Впрочем, парижская весна шестьдесят восьмого не прошла даром – он знакомится с человеком, чей буйный нрав гениальным образом проявляется равно в философии, психиатрии, психоанализе, литературе и, одновременно в самом отъявленном и, в то же время – масштабном хулиганстве, подрывающем основы представлений о законе, власти, и государственных структурах. Анархиствующего философа – сорвиголову зовут Феликс Гваттари. В ту пору он как раз начинает совместные работы с совершенно противоположным по нраву гением философии – Жилем Делёзом, человеком умственным и достаточно хладнокровным. Первые годы после знакомства с Феликсом, Хейтин избегает общества Делёза, но вмести с Гваттари совершает несколько достойных отдельного плутовского романа авантюр, нашедших резонанс в среде множества европейских интеллектуалов и представителей искусства. В частности, они нелегально проникли на территорию Палестины с целью организации израильско-палестинских переговоров, запустили акции поддержки революционных процессов в Алжире, Вьетнаме, странах Латинской Америки и, если говорить о результатах их совместных трикстерских проделок, то невозможно отрицать влияние деяний этих двух апостолов революционного духа на общий процесс оттепели в Европе (и не только в ней) в семидесятых-восьмидесятых годах двадцатого века, когда значительно смягчилось давление полицейских и психиатрических репрессий, и снизился уровень бюрократизма и формализации общества.

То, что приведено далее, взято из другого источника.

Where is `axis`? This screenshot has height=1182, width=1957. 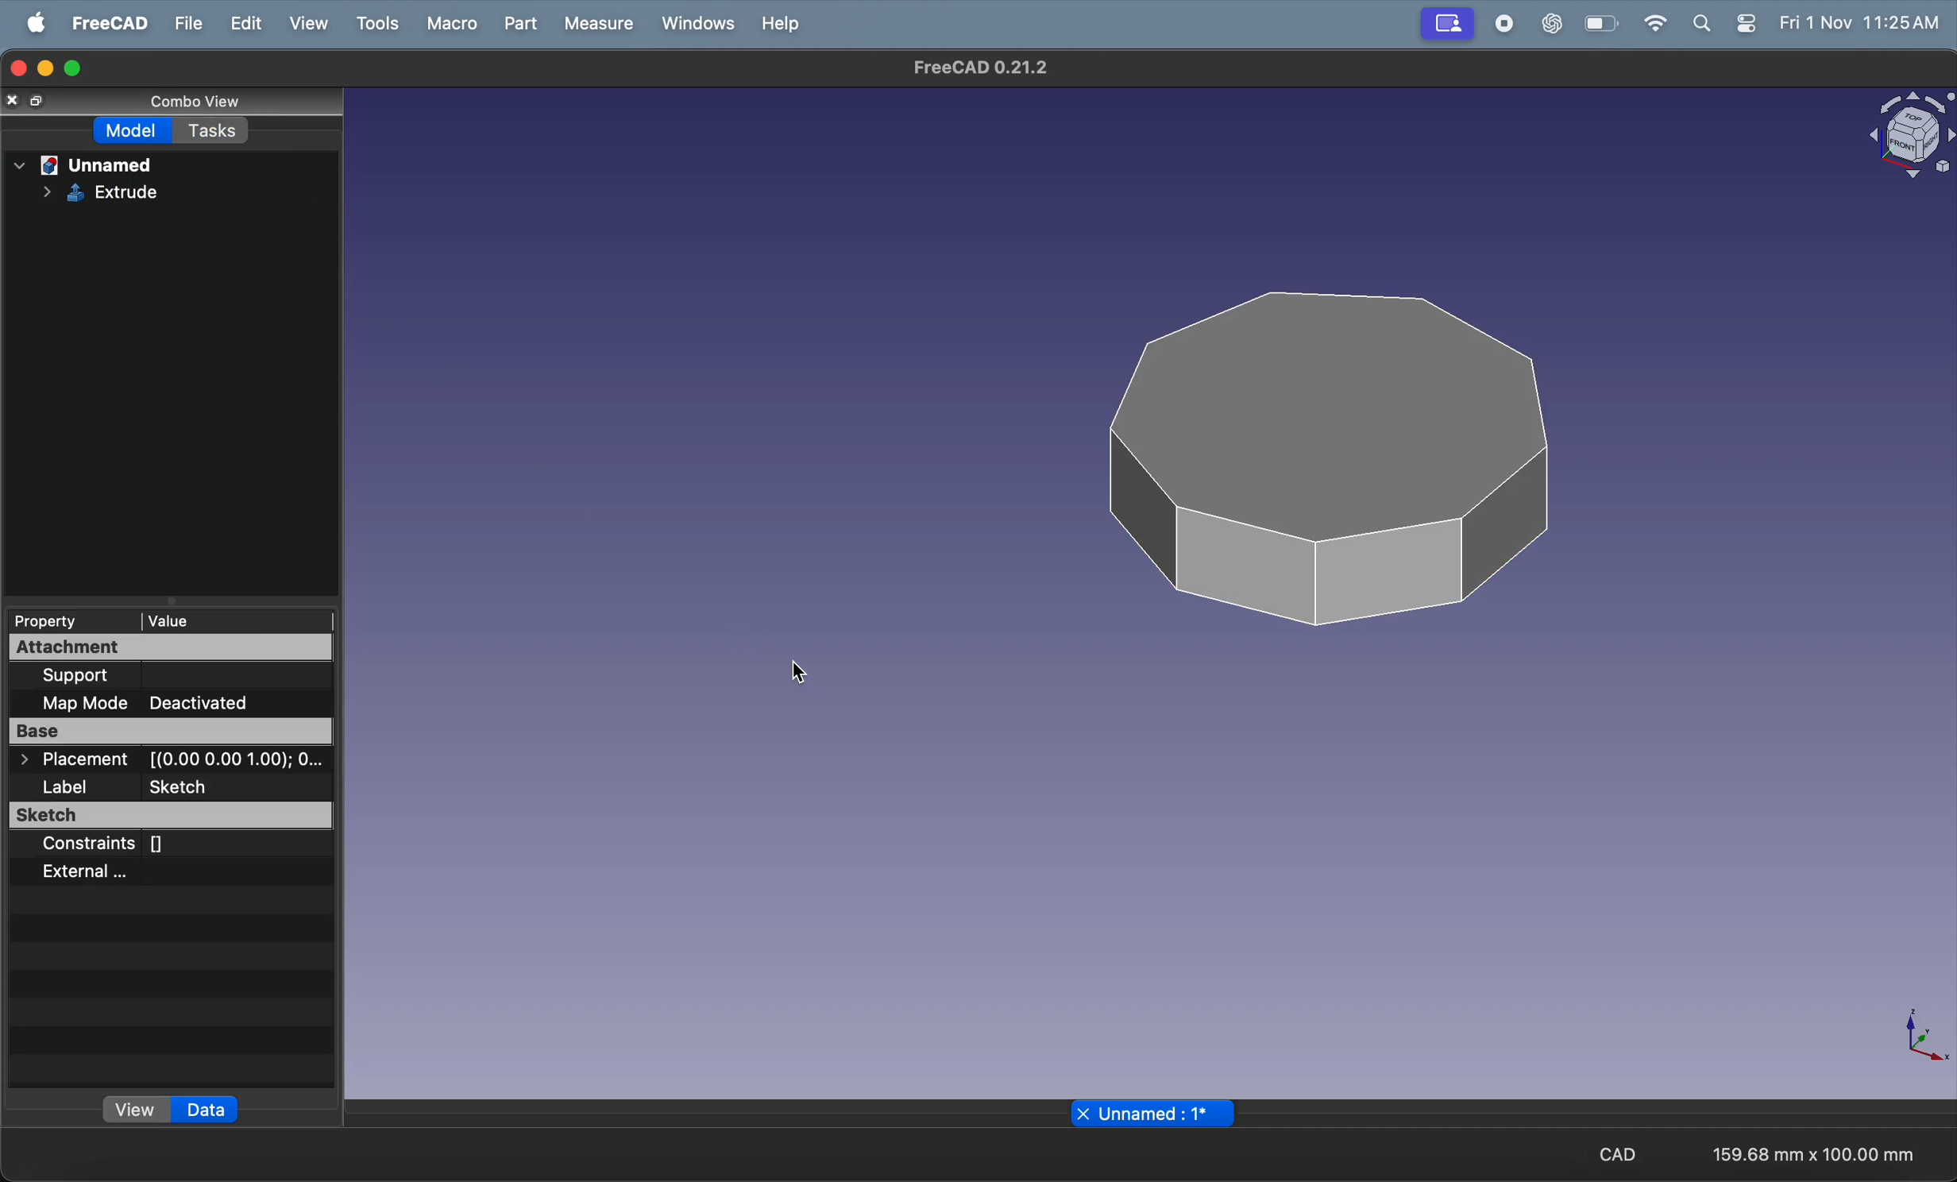
axis is located at coordinates (1917, 1037).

В семьдесят третьем году выходит книга Делёза и Гваттари «Капитализм и шизофрения», взорвавшая умы десятков тысяч интеллектуалов всего мира. Напрямую Жорж никак не участвовал в обсуждениях, приведших к появлению этого ключевого для конца двадцатого века манускрипта, однако, нетрудно догадаться, что его влияние на Гваттари отразилось и на многих идеях книги – Делёз, человек кабинетный, вдруг увлекается идеалами номадизма (сноска), и мир, еще недавно представлявшийся людям стройным, целостным и завершённым, под его пером обрушивается в лабиринты так называемой ризомы, пребывающие в вечном непредсказуемом движении, ветвлении, неожиданных разрывах и столь же спонтанных пересечениях, ускользающих от любого постоянства и определённости.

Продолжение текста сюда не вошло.